*Excerpt*
+++

The History of the Lever-Action Rifle


This is an abbreviated history of how the lever-action rifle came to be without the details of the intrigue that accompanied its development. If you are not already acquainted with the story, I sincerely hope you enjoy my rendition of it. For those of you not familiar with it, I will start this narrative with the Volition Rifle.

The innovative Volition was the first lever-action rifle and used a metallic cartridge. However, its inventor, Walter Hunt, did not know how to market it. His patent was modified and improved by Lewis Jennings who was also not successful but led to the establishment of two legendary American firearm manufacturers.


Through the transfers of the patents, an order of 5,000 Jennings Rifles was contracted to the Robbins & Lawrence Firearms Company in Vermont. Fortuitously the shop foreman at the time was Benjamin Tyler Henry. To help with production issues, the company hired Horace Smith.

Horace Smith and Benjamin Tyler Henry worked together to improve the design and manufacturing to fill those orders. Coincidentally, Daniel Wesson was hired as the superintendent of the Leonard Pistol Works which was a division of Robbins & Lawrence. That is how Horace Smith, Daniel Wesson, and Benjamin Tyler Henry came to meet.

During that time frame, Samuel Colt invented his revolvers and Colt’s products were lighter, faster, more powerful, and more accurate than anything available at that time. Because of Sam Colt’s marketing acumen, they were also more popular than anything else on the market. Meanwhile in 1851, Horace Smith was sent to Europe to attend the London Great Exhibition. At the exhibition he met the French inventor, Louis Flobert and learned about his development of the self-contained brass cartridge and rimfire ignition.

+++

*Set exercise 1*
Copy the entries between the lines holding "How do I perform: Enable 开启笔记评论功能 checkbox?" and "Looking at the screenshot, I should coord(116,308).", inclusive, keeping every character as it appears.

+++

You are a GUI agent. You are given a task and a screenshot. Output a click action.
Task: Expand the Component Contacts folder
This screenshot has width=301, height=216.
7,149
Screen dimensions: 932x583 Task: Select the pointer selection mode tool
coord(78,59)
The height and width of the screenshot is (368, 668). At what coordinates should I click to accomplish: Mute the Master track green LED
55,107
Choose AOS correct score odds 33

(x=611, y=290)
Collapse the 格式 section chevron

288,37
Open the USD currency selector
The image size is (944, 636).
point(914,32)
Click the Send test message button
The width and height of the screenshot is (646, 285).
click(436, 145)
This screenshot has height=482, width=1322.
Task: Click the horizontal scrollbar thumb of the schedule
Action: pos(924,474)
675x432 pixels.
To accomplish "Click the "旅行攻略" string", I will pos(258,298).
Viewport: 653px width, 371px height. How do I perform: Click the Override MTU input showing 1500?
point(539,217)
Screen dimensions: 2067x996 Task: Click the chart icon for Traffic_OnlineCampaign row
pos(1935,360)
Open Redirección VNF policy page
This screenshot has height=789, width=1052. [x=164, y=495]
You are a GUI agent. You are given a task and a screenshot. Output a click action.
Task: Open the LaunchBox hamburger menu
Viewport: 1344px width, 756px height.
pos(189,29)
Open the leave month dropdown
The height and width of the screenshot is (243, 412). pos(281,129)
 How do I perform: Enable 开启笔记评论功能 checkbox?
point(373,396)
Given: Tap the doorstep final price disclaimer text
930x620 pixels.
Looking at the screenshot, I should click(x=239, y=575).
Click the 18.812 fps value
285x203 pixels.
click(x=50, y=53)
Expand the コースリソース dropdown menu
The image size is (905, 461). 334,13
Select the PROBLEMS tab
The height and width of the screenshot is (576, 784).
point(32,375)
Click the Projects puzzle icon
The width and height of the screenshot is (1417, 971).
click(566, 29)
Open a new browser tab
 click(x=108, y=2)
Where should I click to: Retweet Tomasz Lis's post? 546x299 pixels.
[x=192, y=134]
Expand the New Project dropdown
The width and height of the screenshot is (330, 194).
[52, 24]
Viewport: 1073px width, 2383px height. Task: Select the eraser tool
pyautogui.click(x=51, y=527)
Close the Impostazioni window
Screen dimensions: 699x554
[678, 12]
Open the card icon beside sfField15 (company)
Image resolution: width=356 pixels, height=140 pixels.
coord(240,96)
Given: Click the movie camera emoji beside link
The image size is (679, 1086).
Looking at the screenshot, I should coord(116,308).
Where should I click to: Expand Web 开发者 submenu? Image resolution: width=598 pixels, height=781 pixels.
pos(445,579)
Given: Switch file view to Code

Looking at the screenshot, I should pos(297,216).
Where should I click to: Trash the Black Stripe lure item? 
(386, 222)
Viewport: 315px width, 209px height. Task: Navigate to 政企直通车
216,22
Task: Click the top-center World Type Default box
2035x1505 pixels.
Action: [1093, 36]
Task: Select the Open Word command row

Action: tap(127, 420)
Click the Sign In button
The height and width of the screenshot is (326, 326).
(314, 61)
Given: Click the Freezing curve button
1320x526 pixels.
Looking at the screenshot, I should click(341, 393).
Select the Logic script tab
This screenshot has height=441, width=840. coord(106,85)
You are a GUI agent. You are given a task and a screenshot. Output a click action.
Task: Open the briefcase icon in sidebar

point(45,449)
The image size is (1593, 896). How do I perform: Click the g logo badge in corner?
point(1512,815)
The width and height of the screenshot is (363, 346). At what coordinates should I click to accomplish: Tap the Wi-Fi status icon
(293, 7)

+++

*Set exercise 2*
Reproduce the lever-action rifle history word for word, from its title to its last line.

*Answer 1*
 How do I perform: Enable 开启笔记评论功能 checkbox?
point(373,396)
Given: Tap the doorstep final price disclaimer text
930x620 pixels.
Looking at the screenshot, I should click(x=239, y=575).
Click the 18.812 fps value
285x203 pixels.
click(x=50, y=53)
Expand the コースリソース dropdown menu
The image size is (905, 461). 334,13
Select the PROBLEMS tab
The height and width of the screenshot is (576, 784).
point(32,375)
Click the Projects puzzle icon
The width and height of the screenshot is (1417, 971).
click(566, 29)
Open a new browser tab
 click(x=108, y=2)
Where should I click to: Retweet Tomasz Lis's post? 546x299 pixels.
[x=192, y=134]
Expand the New Project dropdown
The width and height of the screenshot is (330, 194).
[52, 24]
Viewport: 1073px width, 2383px height. Task: Select the eraser tool
pyautogui.click(x=51, y=527)
Close the Impostazioni window
Screen dimensions: 699x554
[678, 12]
Open the card icon beside sfField15 (company)
Image resolution: width=356 pixels, height=140 pixels.
coord(240,96)
Given: Click the movie camera emoji beside link
The image size is (679, 1086).
Looking at the screenshot, I should coord(116,308).

*Answer 2*
The History of the Lever-Action Rifle


This is an abbreviated history of how the lever-action rifle came to be without the details of the intrigue that accompanied its development. If you are not already acquainted with the story, I sincerely hope you enjoy my rendition of it. For those of you not familiar with it, I will start this narrative with the Volition Rifle.

The innovative Volition was the first lever-action rifle and used a metallic cartridge. However, its inventor, Walter Hunt, did not know how to market it. His patent was modified and improved by Lewis Jennings who was also not successful but led to the establishment of two legendary American firearm manufacturers.


Through the transfers of the patents, an order of 5,000 Jennings Rifles was contracted to the Robbins & Lawrence Firearms Company in Vermont. Fortuitously the shop foreman at the time was Benjamin Tyler Henry. To help with production issues, the company hired Horace Smith.

Horace Smith and Benjamin Tyler Henry worked together to improve the design and manufacturing to fill those orders. Coincidentally, Daniel Wesson was hired as the superintendent of the Leonard Pistol Works which was a division of Robbins & Lawrence. That is how Horace Smith, Daniel Wesson, and Benjamin Tyler Henry came to meet.

During that time frame, Samuel Colt invented his revolvers and Colt’s products were lighter, faster, more powerful, and more accurate than anything available at that time. Because of Sam Colt’s marketing acumen, they were also more popular than anything else on the market. Meanwhile in 1851, Horace Smith was sent to Europe to attend the London Great Exhibition. At the exhibition he met the French inventor, Louis Flobert and learned about his development of the self-contained brass cartridge and rimfire ignition.